It's not always possible for an audience member to catch every single detail in a movie or understand every reference in a comedian's monologue. Some jokes or clues or other obscure details might only begin to make sense on the way home from the theater or after a second viewing. This kind of epiphany after the fact is often called a way homer, since that is the precise moment many audience members have it, on the way home.
A way homer can be a background detail or a cryptic bit of dialogue which doesn't appear to make sense during the first viewing. A movie about a raging alcoholic, for example, might include a scene where the main character watches a classic film on television. The scene may not make much sense at the time, but on the way home the viewer might realize the clip was from a classic alcohol-themed movie such as The Days of Wine and Roses. The reference would be considered a way homer.

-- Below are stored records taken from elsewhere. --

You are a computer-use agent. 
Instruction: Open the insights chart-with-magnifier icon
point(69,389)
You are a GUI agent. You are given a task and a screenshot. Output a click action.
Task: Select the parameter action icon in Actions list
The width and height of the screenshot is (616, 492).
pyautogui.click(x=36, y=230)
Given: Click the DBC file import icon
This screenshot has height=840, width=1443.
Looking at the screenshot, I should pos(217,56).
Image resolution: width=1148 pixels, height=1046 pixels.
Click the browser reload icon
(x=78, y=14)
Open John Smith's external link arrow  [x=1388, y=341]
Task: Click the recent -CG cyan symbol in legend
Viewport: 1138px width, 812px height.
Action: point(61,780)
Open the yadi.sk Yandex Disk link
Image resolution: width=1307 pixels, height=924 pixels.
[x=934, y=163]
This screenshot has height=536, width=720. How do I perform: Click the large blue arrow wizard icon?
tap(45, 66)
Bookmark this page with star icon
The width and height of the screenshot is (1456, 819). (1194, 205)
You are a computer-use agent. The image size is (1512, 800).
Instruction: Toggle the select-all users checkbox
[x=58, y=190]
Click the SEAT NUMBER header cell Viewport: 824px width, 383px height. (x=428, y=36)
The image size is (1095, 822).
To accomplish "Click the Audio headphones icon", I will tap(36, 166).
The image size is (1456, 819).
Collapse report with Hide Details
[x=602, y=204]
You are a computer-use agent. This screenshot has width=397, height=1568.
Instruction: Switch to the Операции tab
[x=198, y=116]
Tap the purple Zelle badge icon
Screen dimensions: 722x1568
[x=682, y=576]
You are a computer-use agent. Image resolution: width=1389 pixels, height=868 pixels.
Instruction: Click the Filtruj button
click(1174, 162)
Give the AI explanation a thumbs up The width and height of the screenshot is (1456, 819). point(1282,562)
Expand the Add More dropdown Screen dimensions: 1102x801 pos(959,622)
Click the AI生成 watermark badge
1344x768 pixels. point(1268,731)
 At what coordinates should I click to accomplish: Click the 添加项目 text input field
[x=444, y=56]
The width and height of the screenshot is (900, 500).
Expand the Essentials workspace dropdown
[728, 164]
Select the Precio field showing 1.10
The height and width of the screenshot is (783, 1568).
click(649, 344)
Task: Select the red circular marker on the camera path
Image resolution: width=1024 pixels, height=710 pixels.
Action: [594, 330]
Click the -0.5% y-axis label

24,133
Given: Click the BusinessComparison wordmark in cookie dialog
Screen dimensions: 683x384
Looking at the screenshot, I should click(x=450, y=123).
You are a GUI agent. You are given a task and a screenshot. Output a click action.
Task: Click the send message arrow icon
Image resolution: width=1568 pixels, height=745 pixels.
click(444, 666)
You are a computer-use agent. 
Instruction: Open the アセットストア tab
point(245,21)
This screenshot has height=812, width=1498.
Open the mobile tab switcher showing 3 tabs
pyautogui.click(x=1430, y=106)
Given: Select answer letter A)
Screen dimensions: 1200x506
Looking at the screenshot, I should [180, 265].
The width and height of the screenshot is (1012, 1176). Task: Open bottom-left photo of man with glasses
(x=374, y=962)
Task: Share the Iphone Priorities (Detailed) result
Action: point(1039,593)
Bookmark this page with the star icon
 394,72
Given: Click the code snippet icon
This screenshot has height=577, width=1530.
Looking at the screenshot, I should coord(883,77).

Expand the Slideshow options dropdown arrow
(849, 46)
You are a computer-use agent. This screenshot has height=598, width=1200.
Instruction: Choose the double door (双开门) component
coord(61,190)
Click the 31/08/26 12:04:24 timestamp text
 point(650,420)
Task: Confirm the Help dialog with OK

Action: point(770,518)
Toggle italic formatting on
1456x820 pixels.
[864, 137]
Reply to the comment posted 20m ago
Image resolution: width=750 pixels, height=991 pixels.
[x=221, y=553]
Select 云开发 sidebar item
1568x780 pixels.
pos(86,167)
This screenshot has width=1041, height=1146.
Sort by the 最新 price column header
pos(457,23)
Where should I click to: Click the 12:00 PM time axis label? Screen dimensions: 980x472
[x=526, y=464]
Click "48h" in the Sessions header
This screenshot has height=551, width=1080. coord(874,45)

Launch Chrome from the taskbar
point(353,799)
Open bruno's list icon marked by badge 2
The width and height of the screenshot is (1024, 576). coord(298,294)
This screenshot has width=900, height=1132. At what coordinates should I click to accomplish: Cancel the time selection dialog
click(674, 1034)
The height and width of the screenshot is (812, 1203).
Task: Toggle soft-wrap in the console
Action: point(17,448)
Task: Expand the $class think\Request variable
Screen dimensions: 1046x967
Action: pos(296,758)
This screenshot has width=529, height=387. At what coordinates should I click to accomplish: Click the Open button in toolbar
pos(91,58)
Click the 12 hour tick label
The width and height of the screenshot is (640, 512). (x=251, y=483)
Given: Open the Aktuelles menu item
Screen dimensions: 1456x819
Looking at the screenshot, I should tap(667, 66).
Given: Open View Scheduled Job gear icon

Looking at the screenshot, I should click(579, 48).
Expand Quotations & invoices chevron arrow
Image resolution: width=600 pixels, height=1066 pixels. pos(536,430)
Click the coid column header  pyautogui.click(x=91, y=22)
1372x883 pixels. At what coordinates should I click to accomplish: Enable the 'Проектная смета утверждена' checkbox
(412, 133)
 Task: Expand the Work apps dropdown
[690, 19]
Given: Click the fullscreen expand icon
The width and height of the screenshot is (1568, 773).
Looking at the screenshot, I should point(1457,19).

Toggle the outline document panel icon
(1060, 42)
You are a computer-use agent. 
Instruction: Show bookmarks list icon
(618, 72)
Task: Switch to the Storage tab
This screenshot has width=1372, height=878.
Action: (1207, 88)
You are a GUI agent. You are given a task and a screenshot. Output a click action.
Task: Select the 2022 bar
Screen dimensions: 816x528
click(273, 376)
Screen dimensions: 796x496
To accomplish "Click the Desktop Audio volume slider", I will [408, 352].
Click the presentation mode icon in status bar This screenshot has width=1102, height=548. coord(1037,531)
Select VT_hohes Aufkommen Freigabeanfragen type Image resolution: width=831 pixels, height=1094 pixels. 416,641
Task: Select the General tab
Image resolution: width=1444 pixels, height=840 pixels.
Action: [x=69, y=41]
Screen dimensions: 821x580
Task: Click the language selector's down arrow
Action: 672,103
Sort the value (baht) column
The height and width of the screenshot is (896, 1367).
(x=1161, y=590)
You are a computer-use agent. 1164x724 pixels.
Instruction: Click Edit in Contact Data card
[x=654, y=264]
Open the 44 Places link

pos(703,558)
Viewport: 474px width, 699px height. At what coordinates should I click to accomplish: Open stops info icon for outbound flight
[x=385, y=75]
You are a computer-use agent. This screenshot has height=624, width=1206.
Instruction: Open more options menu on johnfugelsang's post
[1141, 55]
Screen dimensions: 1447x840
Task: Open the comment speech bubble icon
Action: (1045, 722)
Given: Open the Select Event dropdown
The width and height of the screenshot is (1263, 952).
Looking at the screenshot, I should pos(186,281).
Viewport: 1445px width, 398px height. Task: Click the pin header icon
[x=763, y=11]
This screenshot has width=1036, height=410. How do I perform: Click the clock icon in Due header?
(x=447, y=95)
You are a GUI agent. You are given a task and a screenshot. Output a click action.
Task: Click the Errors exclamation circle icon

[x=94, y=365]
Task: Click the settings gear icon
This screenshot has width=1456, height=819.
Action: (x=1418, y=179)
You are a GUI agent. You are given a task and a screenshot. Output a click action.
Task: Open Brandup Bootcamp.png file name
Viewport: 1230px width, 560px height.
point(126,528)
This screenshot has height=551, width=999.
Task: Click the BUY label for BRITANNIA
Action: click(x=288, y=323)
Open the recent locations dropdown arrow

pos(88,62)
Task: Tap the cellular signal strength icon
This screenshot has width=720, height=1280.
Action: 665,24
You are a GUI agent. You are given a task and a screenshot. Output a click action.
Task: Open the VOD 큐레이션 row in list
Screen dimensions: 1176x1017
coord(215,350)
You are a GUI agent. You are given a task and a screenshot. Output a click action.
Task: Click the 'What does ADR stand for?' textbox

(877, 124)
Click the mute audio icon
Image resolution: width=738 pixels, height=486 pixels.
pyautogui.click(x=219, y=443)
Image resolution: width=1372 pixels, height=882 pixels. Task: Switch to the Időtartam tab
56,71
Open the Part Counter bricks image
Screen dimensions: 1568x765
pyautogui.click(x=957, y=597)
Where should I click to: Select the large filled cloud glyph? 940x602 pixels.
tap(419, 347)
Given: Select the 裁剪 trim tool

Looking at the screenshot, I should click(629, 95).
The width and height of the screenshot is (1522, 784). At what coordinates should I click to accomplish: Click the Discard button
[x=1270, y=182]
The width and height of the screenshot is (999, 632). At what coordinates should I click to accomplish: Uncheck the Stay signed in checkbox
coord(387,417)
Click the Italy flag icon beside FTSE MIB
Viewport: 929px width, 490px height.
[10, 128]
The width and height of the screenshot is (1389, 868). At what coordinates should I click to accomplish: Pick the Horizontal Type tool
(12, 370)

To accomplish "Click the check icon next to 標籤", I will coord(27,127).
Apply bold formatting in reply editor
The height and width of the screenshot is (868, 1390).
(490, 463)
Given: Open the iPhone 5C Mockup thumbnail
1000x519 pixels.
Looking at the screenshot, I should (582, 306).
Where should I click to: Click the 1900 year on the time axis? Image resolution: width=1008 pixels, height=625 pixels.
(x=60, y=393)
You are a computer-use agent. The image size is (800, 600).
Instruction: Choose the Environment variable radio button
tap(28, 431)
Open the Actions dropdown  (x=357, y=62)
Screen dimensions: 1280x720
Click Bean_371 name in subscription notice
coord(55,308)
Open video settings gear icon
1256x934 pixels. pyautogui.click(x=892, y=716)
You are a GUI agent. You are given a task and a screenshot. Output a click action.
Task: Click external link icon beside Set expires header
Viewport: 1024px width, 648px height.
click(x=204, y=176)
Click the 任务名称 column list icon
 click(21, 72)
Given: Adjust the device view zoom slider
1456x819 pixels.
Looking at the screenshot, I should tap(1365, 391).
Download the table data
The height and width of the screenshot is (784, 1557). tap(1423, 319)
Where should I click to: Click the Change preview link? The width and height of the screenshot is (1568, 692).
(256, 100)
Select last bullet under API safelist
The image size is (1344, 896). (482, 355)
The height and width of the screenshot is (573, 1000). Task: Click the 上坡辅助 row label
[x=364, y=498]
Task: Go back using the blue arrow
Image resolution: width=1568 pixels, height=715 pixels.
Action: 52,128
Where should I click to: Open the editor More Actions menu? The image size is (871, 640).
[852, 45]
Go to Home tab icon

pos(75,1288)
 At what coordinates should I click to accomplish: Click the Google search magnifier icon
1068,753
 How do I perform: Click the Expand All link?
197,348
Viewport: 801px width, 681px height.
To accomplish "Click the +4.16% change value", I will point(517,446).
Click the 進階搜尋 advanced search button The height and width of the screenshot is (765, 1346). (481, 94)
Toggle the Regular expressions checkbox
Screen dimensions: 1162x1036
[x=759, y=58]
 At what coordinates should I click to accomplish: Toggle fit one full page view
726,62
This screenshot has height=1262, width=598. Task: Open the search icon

A comedian may also deliver a more sophisticated or cerebral joke during his stand-up routine that may appear to bomb with the audience at the time. In actuality, the comedian would most like call the joke a "way homer" because he knows some audience members will get the real gist of the joke on their way home from the show. While it might not be a good idea for a comedian to fill his or her act with cerebral or obscure jokes, the occasional "way homer" can be very effective. Comedians such as Sara Silverman and the late Mitch Hedberg are well-known for their use of obscure references or intellectual humor.
Some movie makers such as the Coen and Zucker brothers are famous for including a number of way homer moments in their films. It may take several viewings in order to notice all of the in-jokes, movie spoofs and pop culture references in movies such as Fargo and Airplane. In the Alan Parker film The Commitments, all of the posters displayed in the video store promote actual Alan Parker films, a detail many viewers may miss the first time. Almost every episode of the sitcom Seinfeld contains at least one reference to Superman, which would be another way homer detail for those who view syndicated reruns of the show.
A way homer moment can often be a satisfying intellectual or pop cultural "snack" after enjoying the broad strokes of a well-crafted movie for the first time.